Airlines Struggle to Pay Airport Fees


While some Indian airlines have been splurging on multi-billion dollar aircraft purchases, others are struggling to pay their airport fees.

       As of Wednesday, Kingfisher Airlines Ltd. and Air India Ltd. will be allowed to fly in and out of Delhi and Hyderabad only if they first pay airport charges for each individual flight, said the GMR Group, which has a controlling stake in both Delhi International Airport Ltd. and GMR Hyderabad International Airport Ltd.

           This is because Air India and Kingfisher haven’t paid their airport fees since October and December, respectively, GMR said.

        “The managements of both these airports have had to take this decision after continued deliberations with these airline companies failed to yield payments of outstanding dues from these airlines,” GMR said in a press statement released late Friday.

      GMR said on Friday that Air India owes 2.17 billion rupees ($48 million) to New Delhi’s Indira Gandhi International Airport and 358.9 million rupees ($8 million) to Hyderabad’s Rajiv Gandhi International Airport.

      Kingfisher owes 679.8 million rupees ($15 million) to Delhi’s airport and 219.8 million rupees ($5 million) to Hyderabad’s airport, GMR said.

        While they don’t have to pay their total outstanding fees by Wednesday, the two airlines have been asked to pay the charges for each flight in advance.

         This measure, which GMR describes as “cash and carry” is only implemented “when the dues reach alarming proportions.”

      The notice to Air India is just the latest in a long list of woes for the debt-ridden state carrier, which is also struggling with rising fuel prices and pilot discontent.

       The airline announced Monday it will cancel 12 flights a day until June 15 because it is unable to pay for its fuel supplies, Dow Jones Newswires reported.
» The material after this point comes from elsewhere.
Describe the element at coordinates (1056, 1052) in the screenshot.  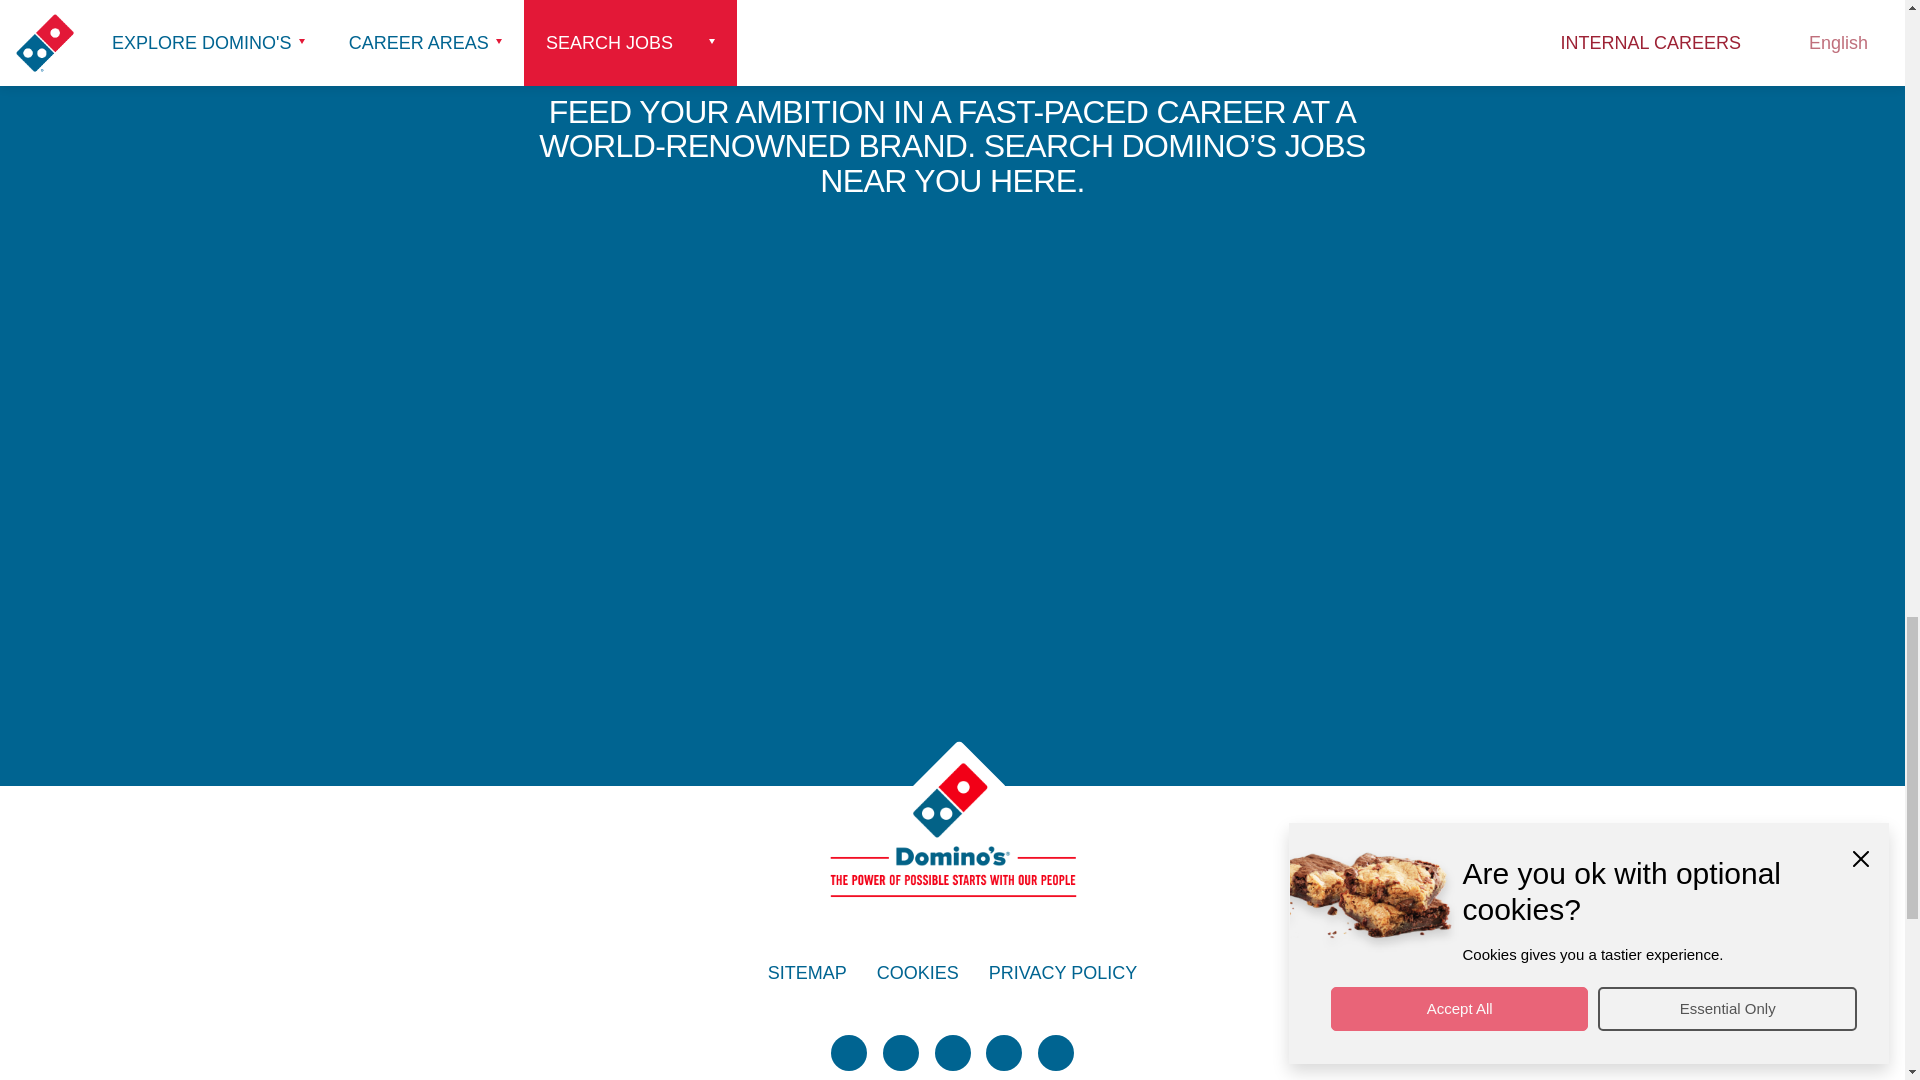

Oil companies had asked Air India to pay for fuel on a cash-and-carry basis from December. Air India told Dow Jones that the company is unable to pay for more than 160 million rupees for fuel per day. The company, which has been posting losses since 2007, has a debt of around 400 billion rupees ($8.9 billion).

Last month the airline also had to cancel flights and suffer heavy losses due to a 10-day pilot strike that cost the company an estimated $2.7 million a day, according to the Associated Press.

        Spokesmen at Air India did not immediately respond to requests for comment.

       The notice probably comes as more of a surprise for Kingfisher, which is part of liquor magnate Vijay Mallya’s UB Group. Last week the airline announced it had narrowed losses for the financial year that ended March 31 from the previous year. It also said it expected to post its first-ever net profit in the ongoing financial year that began April 1.

A spokesman at the company declined to comment, explaining that “as a matter of policy we do not comment on or discuss supplier and partner relationships in the public domain.” A source at Kingfisher said the notice would not affect travel for passengers.

GMR said Kingfisher had previously been given a similar notice and had paid off the outstanding amount before the cash-and carry-measure came into effect.